Headline consumer inflation quickened more than forecast to 7.4% year on year in June, versus analysts’ predictions for 7.2% and a reading of 6.5% in May.
June headline inflation was the highest since May 2009, during the global financial crisis.
Statistics South Africa figures showed fuel and food prices, which have soared globally due to the war in Ukraine, continue to be the major drivers of price pressures.
Fuel prices were up 45.3% in June, the largest annual increase for fuel since the agency’s consumer price index series began in 2009.
Prices of food and non-alcoholic beverages rose 8.6%, the highest annual rate since March 2017 when the country was recovering from severe drought.

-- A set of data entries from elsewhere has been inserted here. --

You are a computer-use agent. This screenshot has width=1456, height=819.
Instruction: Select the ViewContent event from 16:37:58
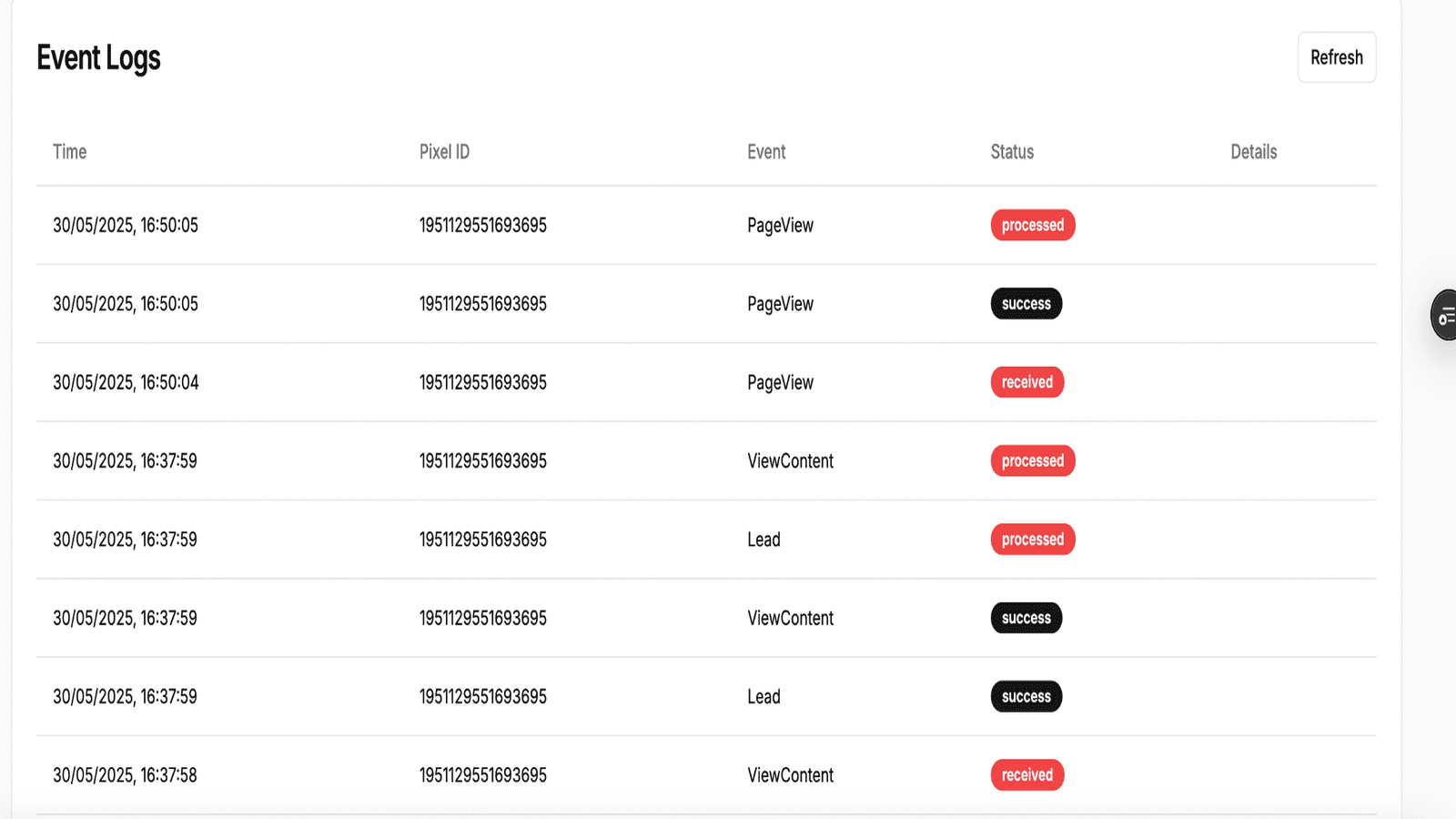coord(790,774)
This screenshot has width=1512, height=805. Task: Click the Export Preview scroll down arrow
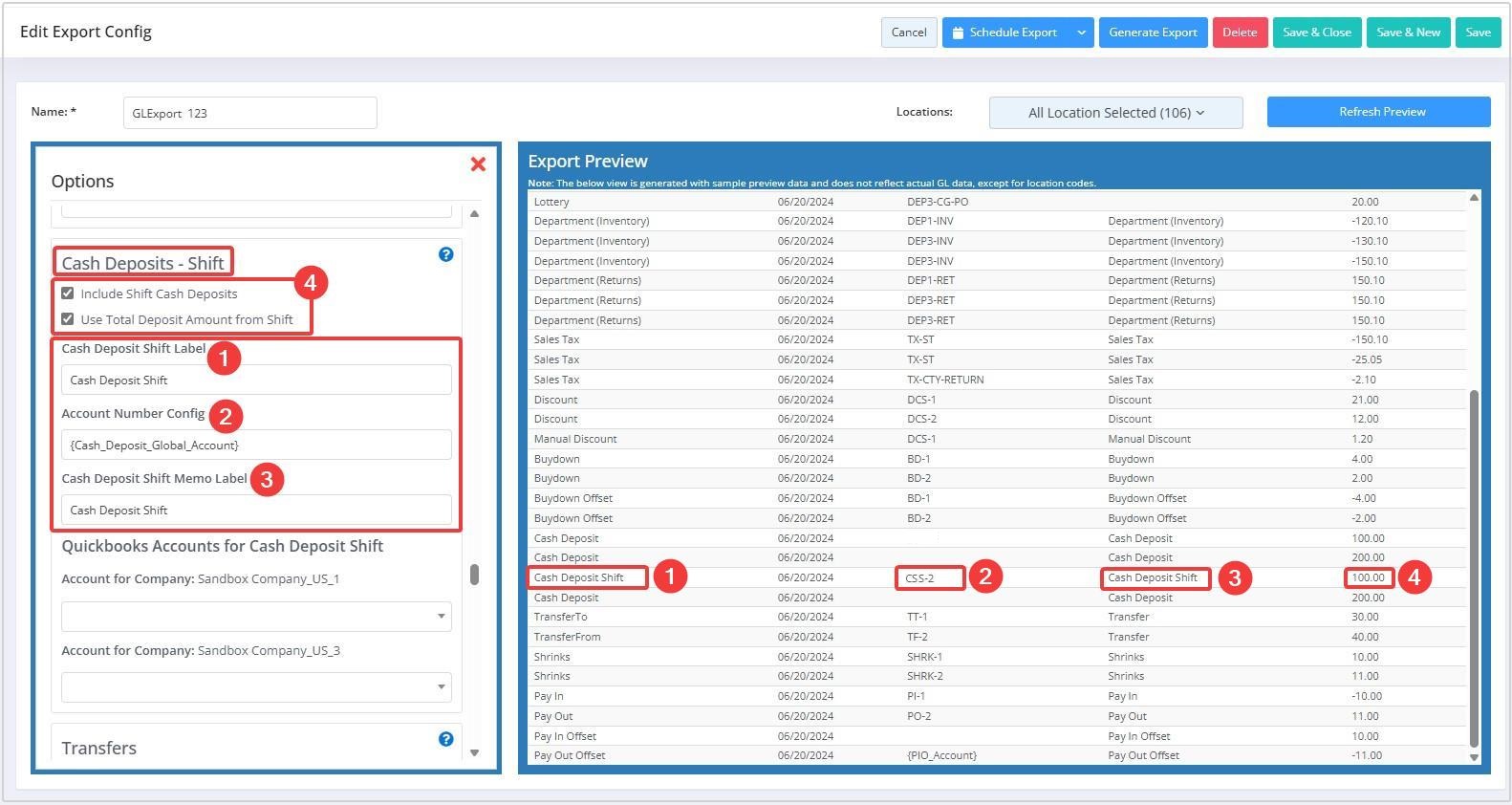click(1473, 756)
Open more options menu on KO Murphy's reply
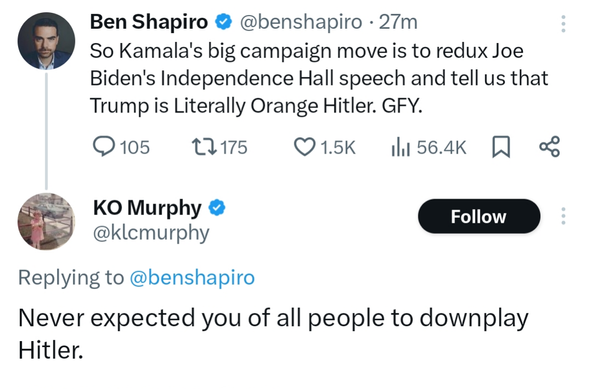The image size is (592, 389). tap(563, 216)
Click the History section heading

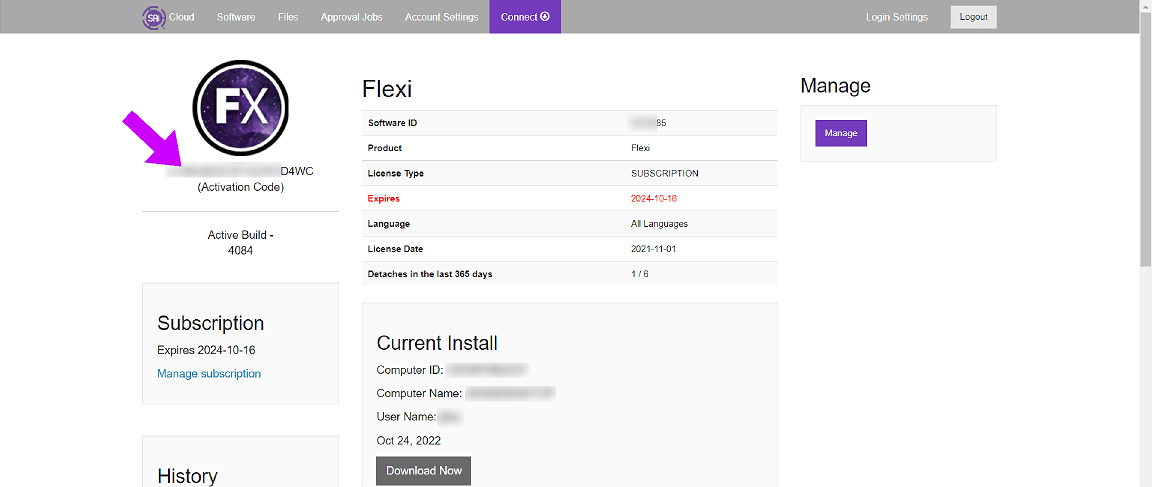(187, 476)
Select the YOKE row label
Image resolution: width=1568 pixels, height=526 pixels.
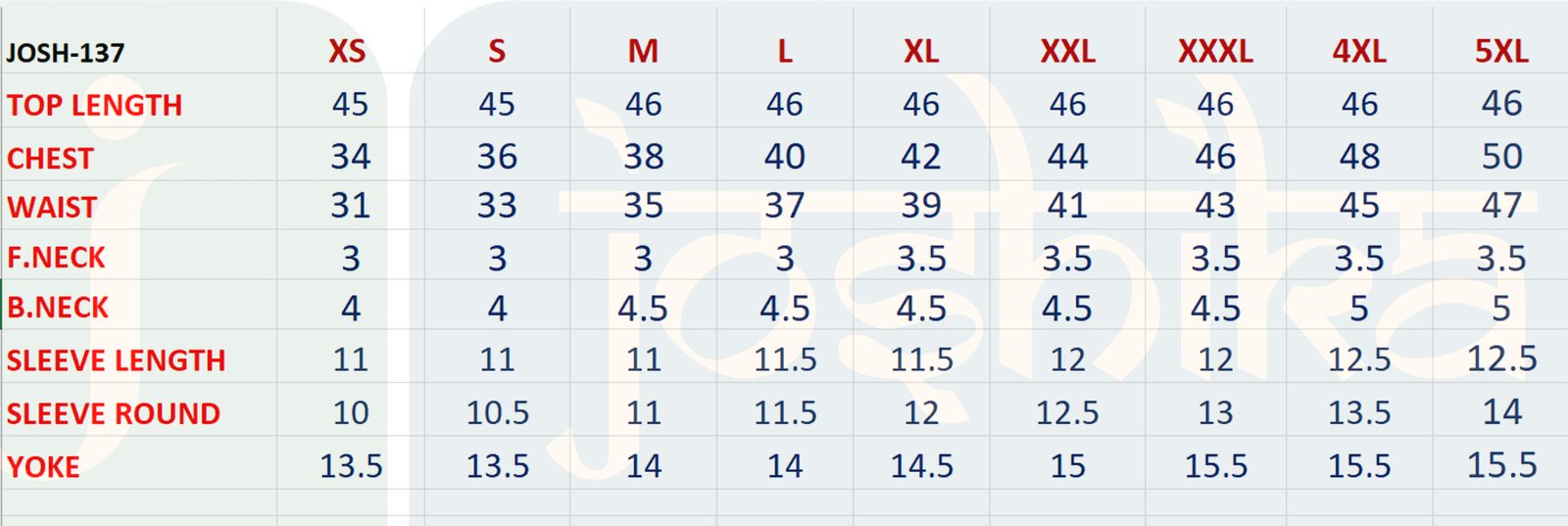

Analysts expect the South African Reserve Bank (SARB) to announce a further 50 basis point rise in the repo rate on Thursday, which would mark the fifth increase in a row.
The SARB targets inflation of between 3% and 6%, but inflation breached that band in May for the first time in over five years and has continued to climb.
On a month-on-month basis, consumer inflation was at 1.1% in June from 0.7% in the previous month, Stats SA figures showed.
Core inflation, which excludes prices of food, non-alcoholic beverages, fuel and energy, rose to 4.4% year on year in June, from 4.1% previously. On a month-on-month basis core inflation was at 0.6% from 0.2% in May.
The rand pared losses against the dollar on the inflation numbers.